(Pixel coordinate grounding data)
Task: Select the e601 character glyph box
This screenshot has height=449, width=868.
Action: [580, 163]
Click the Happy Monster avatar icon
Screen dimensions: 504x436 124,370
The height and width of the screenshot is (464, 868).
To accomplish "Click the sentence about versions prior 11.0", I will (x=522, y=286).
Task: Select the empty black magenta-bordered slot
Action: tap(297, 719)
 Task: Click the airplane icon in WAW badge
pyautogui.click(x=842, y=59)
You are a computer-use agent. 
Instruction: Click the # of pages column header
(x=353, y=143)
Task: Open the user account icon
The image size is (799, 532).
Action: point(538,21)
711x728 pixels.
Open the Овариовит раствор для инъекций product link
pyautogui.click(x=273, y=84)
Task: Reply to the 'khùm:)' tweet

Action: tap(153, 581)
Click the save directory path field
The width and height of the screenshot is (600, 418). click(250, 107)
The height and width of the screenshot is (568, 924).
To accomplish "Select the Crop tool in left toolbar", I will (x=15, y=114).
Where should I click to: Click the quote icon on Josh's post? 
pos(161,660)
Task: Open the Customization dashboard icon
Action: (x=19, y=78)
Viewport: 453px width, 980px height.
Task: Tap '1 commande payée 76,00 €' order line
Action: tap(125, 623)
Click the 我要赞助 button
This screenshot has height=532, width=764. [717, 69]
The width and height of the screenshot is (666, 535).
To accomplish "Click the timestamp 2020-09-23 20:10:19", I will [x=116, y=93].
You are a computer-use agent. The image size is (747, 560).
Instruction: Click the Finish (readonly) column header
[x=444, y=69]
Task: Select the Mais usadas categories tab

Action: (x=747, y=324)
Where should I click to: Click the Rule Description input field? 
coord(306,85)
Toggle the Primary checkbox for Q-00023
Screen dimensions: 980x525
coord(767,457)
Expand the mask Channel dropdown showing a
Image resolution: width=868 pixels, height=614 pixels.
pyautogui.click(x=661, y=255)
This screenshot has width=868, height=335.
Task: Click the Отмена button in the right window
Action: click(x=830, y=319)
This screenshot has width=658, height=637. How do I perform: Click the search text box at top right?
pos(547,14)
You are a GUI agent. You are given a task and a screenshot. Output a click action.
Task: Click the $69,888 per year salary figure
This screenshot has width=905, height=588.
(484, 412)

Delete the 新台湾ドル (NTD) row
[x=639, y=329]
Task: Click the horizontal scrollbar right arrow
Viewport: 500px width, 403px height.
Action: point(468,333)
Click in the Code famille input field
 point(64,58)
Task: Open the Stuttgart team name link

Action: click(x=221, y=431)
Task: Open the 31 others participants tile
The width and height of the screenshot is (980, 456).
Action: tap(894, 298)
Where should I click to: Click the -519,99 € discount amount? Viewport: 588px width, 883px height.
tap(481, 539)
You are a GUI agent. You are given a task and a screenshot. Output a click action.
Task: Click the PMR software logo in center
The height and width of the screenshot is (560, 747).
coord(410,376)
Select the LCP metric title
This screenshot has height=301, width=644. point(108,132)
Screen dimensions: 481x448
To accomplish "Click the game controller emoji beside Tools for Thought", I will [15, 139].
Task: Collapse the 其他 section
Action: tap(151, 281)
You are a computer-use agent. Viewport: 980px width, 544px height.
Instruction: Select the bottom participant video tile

◆ **WORK INSTRUCTIONS**:
Among the entries above, copy exactly only the lines starting with the one containing "Click the Happy Monster avatar icon" and going through the one containing "711x728 pixels.", both ends included.

◆ **RESULT OF THIS EXERCISE**:
Click the Happy Monster avatar icon
Screen dimensions: 504x436 124,370
The height and width of the screenshot is (464, 868).
To accomplish "Click the sentence about versions prior 11.0", I will (x=522, y=286).
Task: Select the empty black magenta-bordered slot
Action: tap(297, 719)
 Task: Click the airplane icon in WAW badge
pyautogui.click(x=842, y=59)
You are a computer-use agent. 
Instruction: Click the # of pages column header
(x=353, y=143)
Task: Open the user account icon
The image size is (799, 532).
Action: point(538,21)
711x728 pixels.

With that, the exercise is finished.